Former vice president Atiku Abubakar and former Lagos governor Bola Tinubu, now president-elect, flew their parties’ flag in the February 25 presidential election.
Mr Abubakar, who finished as runner up in the election, has been running for the Nigerian top job since 1992. Mr Tinubu, who governed Nigeria’s economic nerve centre from 1999 to 2007, described his presidential bid as a “lifelong ambition.”
But Mr Soyinka said the two old political warhorses should have quit the stage for “fresh blood.”
“I happen to be the person who told one of the candidates, former vice president Atiku, when he was contesting and came to see me in my office in Ikeja years ago.
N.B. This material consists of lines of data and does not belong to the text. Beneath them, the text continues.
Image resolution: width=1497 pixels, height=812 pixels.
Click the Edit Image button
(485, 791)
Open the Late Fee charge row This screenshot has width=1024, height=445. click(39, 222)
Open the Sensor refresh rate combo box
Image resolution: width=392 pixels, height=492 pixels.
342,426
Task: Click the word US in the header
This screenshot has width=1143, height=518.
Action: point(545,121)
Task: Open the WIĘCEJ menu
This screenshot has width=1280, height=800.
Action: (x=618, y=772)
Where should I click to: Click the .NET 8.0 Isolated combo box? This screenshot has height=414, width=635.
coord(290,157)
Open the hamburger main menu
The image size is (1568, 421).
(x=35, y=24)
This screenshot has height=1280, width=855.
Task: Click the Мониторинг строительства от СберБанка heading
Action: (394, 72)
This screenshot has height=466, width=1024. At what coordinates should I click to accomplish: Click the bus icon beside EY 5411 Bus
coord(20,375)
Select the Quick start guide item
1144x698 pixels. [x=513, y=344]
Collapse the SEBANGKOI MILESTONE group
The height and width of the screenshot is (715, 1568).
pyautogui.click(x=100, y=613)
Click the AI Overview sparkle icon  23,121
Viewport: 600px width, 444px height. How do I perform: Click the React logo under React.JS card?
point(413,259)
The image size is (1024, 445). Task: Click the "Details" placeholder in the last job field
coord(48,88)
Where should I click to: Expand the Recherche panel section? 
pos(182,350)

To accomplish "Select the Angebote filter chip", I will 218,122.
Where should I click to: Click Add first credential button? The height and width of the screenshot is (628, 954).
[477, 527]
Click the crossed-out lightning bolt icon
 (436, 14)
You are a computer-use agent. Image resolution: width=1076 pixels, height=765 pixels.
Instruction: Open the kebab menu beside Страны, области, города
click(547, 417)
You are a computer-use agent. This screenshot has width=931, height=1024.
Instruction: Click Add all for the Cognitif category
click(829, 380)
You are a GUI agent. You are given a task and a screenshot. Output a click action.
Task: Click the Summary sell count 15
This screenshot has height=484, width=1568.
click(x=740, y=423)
He came with Gbenga Daniel the former governor of Ogun state. I said to him listen, it’s about time you people left the stage. Why don’t you just go away? We need an infusion of fresh blood into the system,” Mr Soyinka revealed in an interview with Arise TV aired on Wednesday morning.
“To some people maybe they read it as bloodletting. No, I said an infusion of fresh blood. So I cannot support you, I think your generation should really quit.”
Mr Soyinka then added, “He wasn’t the only one. I then sort out the current president-elect Tinubu and I gave him exactly the same message. I said whatever you people are planning, I am convinced that we need a young generation. New thinking, new sensibilities, new energies.
“So why don’t you just leave the stage? Let’s look for somebody, a really brilliant individual and then use your influence to catapult that person to power and this country will see a massive transformation.
“We spoke for about an hour and a half and in the end, Bola Tinubu said no. He felt there were still things which he felt he can contribute”.
The Nobel laureate also condemned the language and mannerisms espoused by the vice presidential candidate of the Labour Party, Senator Yusuf Datti Baba-Ahmed, in a recent interview.
He stated the totality of the statement made by Mr Datti Baba-Ahmed was unbecoming and such behaviour could jeopardise public discussion.
“Nearly the totality of Labour Party’s Datti Baba Ahmed’s statement was unbecoming. Dictating to the supreme court. It is a fascistic language that alienates the people. It is unacceptable and I refuse to be a part of it,”
Mr Soyinka touched on the importance and nature of civil action in a democracy.
“Civil action is always justifiable in any situation of discontent. But then we also must be very guarded in our statement and the nature of civil action.”
Mr Soyinka condemned ethnic baiting and the suppression of votes of those considered to be strangers in Lagos state. He stated that there was real targeting in certain sections of Lagos where the Igbo community was prominent.
He stated that such action was disgraceful and deserved to be condemned by every serious thinking person.